# What to produce
Output the listing exactly, leaving out no line.

━━━━━━━━━━

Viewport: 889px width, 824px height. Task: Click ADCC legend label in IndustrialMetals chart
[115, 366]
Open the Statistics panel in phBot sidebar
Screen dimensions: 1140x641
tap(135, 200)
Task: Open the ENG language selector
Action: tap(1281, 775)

━━━━━━━━━━

# Finished task
Viewport: 889px width, 824px height. Task: Click ADCC legend label in IndustrialMetals chart
[115, 366]
Open the Statistics panel in phBot sidebar
Screen dimensions: 1140x641
tap(135, 200)
Task: Open the ENG language selector
Action: tap(1281, 775)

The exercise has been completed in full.